• _EXERCISE PROMPT_
Copy out the stretch from the line containing "You are a computer-use" through the line containing "Click the Standard", requests included, and multiply every coordinate in the answers by 0.25, rounding to whole numbers with halves going up. Omit the pictures.

• _RECORDS PROVIDED_
begin

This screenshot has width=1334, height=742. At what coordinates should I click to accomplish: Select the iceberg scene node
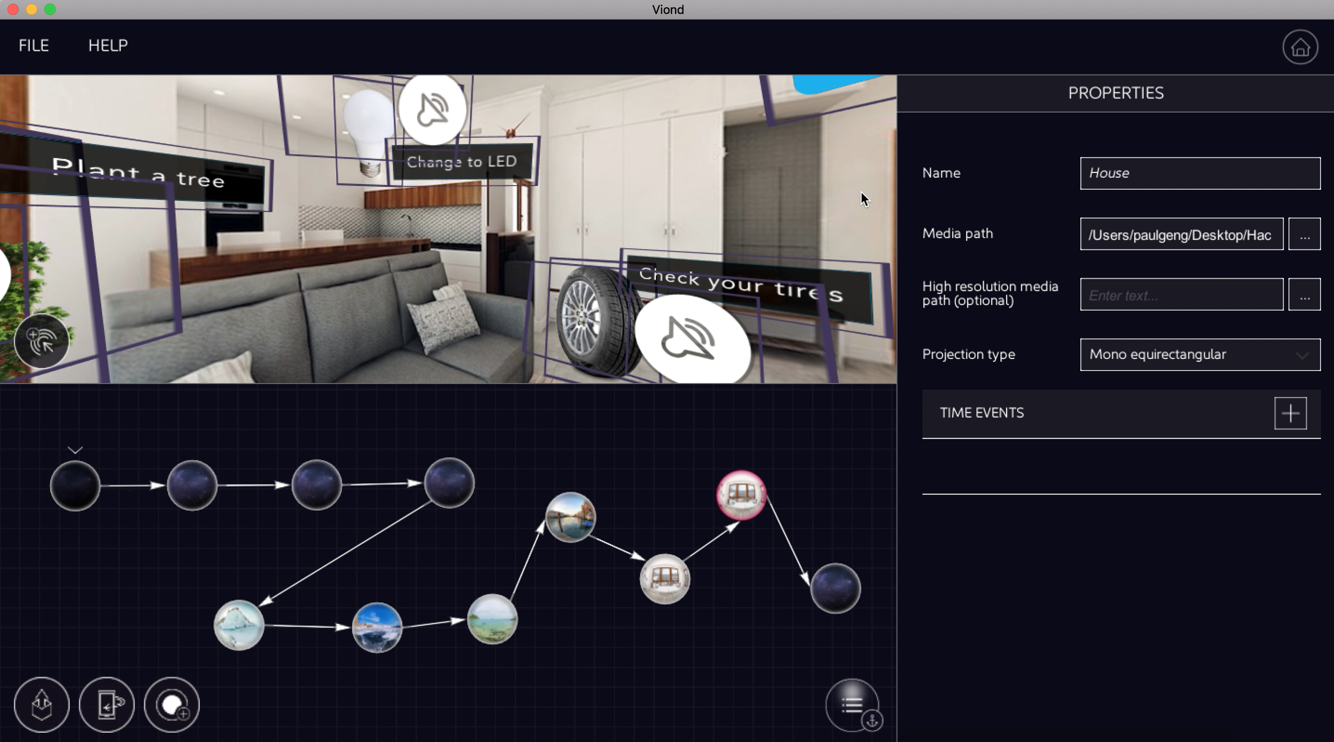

end
begin

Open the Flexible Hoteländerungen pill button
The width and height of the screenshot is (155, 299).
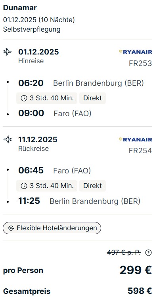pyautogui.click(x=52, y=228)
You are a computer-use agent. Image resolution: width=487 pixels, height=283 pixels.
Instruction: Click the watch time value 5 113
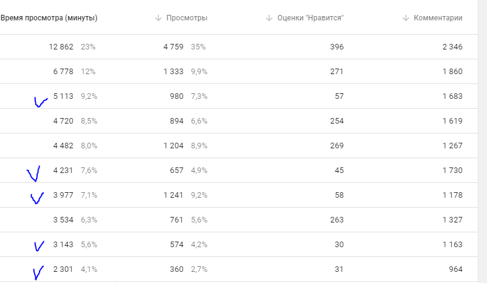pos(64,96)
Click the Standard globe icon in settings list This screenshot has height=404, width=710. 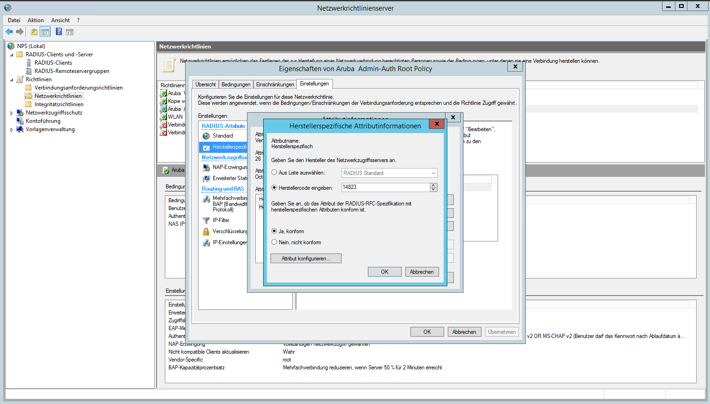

end
begin

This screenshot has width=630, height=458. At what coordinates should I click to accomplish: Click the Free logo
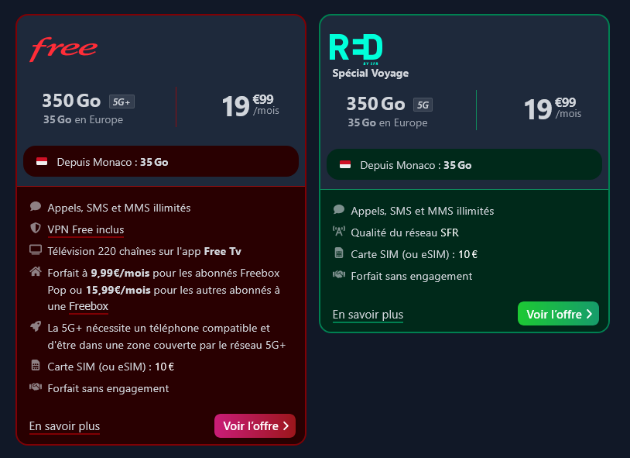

end

• _RESULT FOR THIS TASK_
You are a computer-use agent. Image resolution: width=487 pixels, height=283 pixels.
Instruction: Click the watch time value 5 113
pos(16,24)
Click the Standard globe icon in settings list This screenshot has height=404, width=710. 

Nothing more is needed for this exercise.